Os dois caíram na gargalhada e Elias Capeta completou:
- Considero esse cara pra caralho!
- Ai que lindo! Se forem se pegar agora, usem camisinha.
- Porra, Cabrito, fila da puta! – explodiu Elias - Perdeu a noção do perigo?
- Então você é que é o líder do bando, Elias? – riu Carlos, com as mãos atadas. – Não é de se admirar tantas falhas. Você nunca foi bom em planejar, só em executar.
- Pois é, Carlão! Você que é o bom das ideias! Dá uma ajuda aí, o que a gente pode fazer?
- Me solta primeiro, é a minha condição.
- Você não tá em condições de pedir condição, playboy...
- Cala a boca, Cabrito! Carreto, solta o Carlão.
- Capeta...
- Solta o cara!
Carreto se dirigiu a Carlos e cortou a fita que lhe atava os punhos. Carlos levantou-se do canto em que estava jogado, sacudiu-se, esticou-se, estalou os dedos e disse:
- Porra, Cabrito! Em que você foi se meter?
- Assalto a banco, cara. Um polícia morreu. Por isso os homi tão doido querendo pegar nóis.
- Mas que merda, hein. Virar bandido?
- E o que que eu ia fazer? Trabalhar? Quem é que ia me dar trabalho?

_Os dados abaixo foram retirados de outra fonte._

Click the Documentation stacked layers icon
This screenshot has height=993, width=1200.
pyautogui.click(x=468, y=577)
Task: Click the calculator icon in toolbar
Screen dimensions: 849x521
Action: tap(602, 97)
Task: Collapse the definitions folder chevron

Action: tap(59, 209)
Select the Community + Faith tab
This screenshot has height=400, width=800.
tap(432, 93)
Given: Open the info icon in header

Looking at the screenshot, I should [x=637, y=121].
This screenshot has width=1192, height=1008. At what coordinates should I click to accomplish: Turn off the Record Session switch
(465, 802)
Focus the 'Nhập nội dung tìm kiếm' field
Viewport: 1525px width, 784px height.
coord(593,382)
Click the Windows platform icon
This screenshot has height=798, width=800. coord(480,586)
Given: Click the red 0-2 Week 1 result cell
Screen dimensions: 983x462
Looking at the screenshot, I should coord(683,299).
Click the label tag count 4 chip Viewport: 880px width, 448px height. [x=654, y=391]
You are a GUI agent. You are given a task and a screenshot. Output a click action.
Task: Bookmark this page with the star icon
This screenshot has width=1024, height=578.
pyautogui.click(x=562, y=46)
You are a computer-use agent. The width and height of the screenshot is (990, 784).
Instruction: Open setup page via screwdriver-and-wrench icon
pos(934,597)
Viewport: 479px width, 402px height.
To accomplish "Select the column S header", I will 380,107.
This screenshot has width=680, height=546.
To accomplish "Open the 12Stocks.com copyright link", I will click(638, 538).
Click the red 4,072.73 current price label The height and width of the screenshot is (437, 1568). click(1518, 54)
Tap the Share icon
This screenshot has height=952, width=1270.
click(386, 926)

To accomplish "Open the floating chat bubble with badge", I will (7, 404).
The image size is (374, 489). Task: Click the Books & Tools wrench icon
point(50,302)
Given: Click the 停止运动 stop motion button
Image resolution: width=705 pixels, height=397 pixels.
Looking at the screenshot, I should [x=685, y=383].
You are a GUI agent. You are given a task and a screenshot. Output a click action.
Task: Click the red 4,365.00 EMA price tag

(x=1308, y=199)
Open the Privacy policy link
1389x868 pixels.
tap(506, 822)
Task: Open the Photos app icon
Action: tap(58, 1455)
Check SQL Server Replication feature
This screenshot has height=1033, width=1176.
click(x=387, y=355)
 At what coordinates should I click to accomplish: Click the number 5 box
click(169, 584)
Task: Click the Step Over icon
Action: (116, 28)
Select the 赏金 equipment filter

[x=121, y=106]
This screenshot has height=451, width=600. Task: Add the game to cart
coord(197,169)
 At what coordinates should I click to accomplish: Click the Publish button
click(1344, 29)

Carlos caiu na gargalhada e ninguém entendeu por que. Poderia ser uma piada particular dos dois ex-colegas de escola, mas Elias não pareceu entender também e continuou olhando o sorridente com cara de “e aí?”.
- Vamos fazer o seguinte. Vocês vão me dar meu carro...
- Nem fu...
- Cabrito!
- Escutem, porra. Vocês vão me dar a chave do meu carro e vão sair do distrito comigo.
- E pra onde vamos?
- Para a capital. Trabalho lá.
- E nós?
- Vocês agora serão homens honestos, pelo menos em tese.
- Como assim, em tese?
- Bom, é que eu sou deputado. Vocês vão trabalhar no meu gabinete e, de vez em quando, farão uns trabalhinhos pra mim... Tudo dentro da legitimidade...
- Porra, não falei, Cabrito? Carlão é responsa!